» Data lines
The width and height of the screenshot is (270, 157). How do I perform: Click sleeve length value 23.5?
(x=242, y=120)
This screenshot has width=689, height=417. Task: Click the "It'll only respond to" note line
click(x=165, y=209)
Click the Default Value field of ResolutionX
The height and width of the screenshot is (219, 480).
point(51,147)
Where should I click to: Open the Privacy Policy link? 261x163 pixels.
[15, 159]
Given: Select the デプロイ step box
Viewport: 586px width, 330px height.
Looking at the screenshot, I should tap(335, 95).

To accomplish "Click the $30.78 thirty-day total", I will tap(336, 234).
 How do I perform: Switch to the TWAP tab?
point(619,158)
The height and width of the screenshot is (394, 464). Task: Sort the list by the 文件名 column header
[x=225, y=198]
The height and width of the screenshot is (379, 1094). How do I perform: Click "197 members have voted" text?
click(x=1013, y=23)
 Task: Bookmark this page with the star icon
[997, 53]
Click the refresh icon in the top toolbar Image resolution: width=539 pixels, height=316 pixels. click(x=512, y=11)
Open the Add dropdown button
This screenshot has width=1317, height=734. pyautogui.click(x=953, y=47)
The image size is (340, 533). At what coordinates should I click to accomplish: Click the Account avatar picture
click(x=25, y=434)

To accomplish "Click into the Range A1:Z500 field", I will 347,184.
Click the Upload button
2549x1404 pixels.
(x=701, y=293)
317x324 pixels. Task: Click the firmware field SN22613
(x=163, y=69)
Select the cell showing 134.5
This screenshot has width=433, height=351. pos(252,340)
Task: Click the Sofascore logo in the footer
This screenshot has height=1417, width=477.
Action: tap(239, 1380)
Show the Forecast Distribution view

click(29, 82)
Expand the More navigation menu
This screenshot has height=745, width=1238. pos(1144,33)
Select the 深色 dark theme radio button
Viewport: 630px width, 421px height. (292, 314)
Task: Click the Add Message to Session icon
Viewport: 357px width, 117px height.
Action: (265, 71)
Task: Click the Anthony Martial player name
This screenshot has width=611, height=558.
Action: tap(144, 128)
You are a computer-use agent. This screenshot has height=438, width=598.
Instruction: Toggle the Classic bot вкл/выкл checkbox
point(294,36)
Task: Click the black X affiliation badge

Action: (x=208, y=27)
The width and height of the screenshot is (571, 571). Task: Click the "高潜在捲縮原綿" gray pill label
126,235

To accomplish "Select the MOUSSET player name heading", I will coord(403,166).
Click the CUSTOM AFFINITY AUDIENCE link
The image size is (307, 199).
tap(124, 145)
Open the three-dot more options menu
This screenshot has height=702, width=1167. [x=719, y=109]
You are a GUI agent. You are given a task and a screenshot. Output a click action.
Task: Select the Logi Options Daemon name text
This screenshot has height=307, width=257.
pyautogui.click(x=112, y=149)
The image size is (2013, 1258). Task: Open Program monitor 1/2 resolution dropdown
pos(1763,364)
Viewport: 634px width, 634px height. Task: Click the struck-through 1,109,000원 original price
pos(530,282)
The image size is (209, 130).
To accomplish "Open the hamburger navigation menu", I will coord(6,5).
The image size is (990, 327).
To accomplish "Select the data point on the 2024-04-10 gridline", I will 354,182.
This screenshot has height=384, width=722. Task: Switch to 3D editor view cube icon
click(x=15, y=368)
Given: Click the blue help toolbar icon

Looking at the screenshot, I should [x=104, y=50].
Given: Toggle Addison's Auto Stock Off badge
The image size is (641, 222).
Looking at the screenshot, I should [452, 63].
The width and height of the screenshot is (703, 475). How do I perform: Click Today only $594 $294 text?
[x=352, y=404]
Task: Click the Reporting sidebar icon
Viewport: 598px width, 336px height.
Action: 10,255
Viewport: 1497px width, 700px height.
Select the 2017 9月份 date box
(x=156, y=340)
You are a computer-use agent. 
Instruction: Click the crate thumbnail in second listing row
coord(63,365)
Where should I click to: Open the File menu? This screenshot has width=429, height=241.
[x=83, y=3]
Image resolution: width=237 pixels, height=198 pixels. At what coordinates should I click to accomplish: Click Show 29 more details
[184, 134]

» Problem to solve
Can you reproduce the items word for word, from the very first line through the line containing "will tap(336, 234).", with both ends included?

» The reply
The width and height of the screenshot is (270, 157). How do I perform: Click sleeve length value 23.5?
(x=242, y=120)
This screenshot has width=689, height=417. Task: Click the "It'll only respond to" note line
click(x=165, y=209)
Click the Default Value field of ResolutionX
The height and width of the screenshot is (219, 480).
point(51,147)
Where should I click to: Open the Privacy Policy link? 261x163 pixels.
[15, 159]
Given: Select the デプロイ step box
Viewport: 586px width, 330px height.
Looking at the screenshot, I should tap(335, 95).

To accomplish "Click the $30.78 thirty-day total", I will tap(336, 234).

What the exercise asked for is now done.